Sean Wilson swapped cobbles for cheese (Image: )

You recognisee him at once, of course. Sean Wilson played Coronation Street’s Martin Platt for twenty years, when the ITV soap was at its peak. “Even my own father called me Martin!” laughs Sean, 57, who swapped the cobbles for cookbooks and artisan cheese in the Noughties.

He had a good run as the long-suffering husband of Gail, a woman rarely separated from her own personal raincloud.

“Helen Worth is a lovely lady but I don’t know if the viewing public ever took to Gail,” Sean tells me with a broad grin. “I used to get asked ‘How have you lasted so long with her?’ So Helen did a great job.”

Martin was also the lover of Sally Webster, not to mention nurse Rebecca Hopkins and, controversially in 2005, teenager Katy Harris, played by Lucy-Jo Hudson. 

great drama teacher

That memory still hurts.

“She was sixteen, Martin was 37 and the producers said they wanted it to go further.
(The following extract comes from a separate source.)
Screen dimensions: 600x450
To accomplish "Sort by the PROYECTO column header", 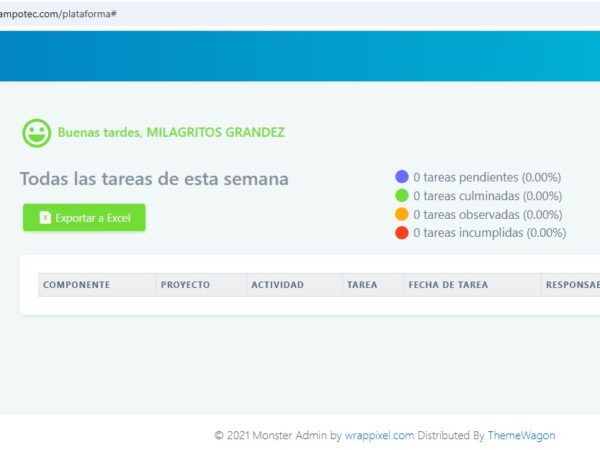I will tap(185, 285).
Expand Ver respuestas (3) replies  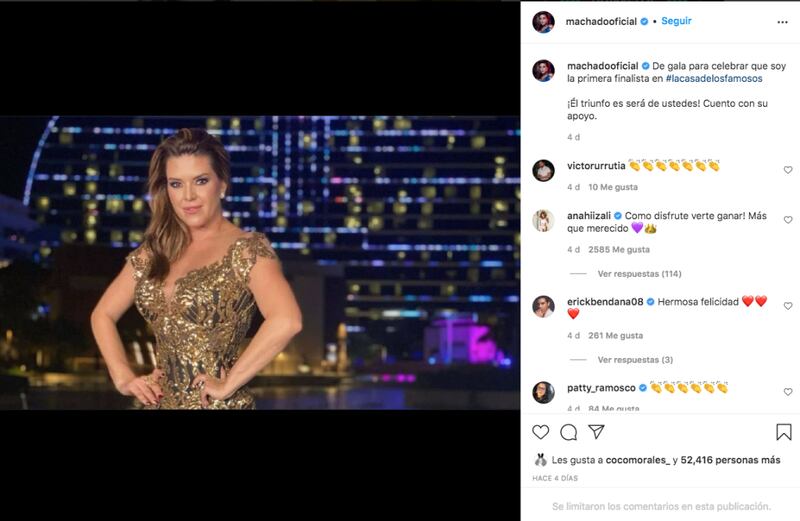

I said, ‘I’m not happy with that. Why do it to me? I gave you my heart and my soul and this is what I get back?’

“I thought that was the time to get my coat and leave, so my future was in my hands.”

Platt? Splat.

Gail (Helen Worth) and Martin

Gail (Helen Worth) and Martin (Image: ITV)

As a teenager in Ashton-under-Lyne, Sean was rarely at home.

“I was always up early in the morning, I was up and out,” he recalls. “I had a milk round and I worked in the local market, on a fruit and veg stall to start with.

“I was out playing football, I captained football teams, I was in swimming galas…”

He was more “out, out” than Micky Flanagan. Why?

“I was the eldest child and had a stepfather, so home life wasn’t as good as it should be. I spent a lot of my time away from the house.”

He shrugs and adds, “But that’s life. You’re not born into a fairy story.”

His comprehensive school opened doors for him.

“I had a great drama teacher, Brian Johnson, an ex-actor who knew how to coax urban kids into creative arts. In my O Level year, we did auditions using…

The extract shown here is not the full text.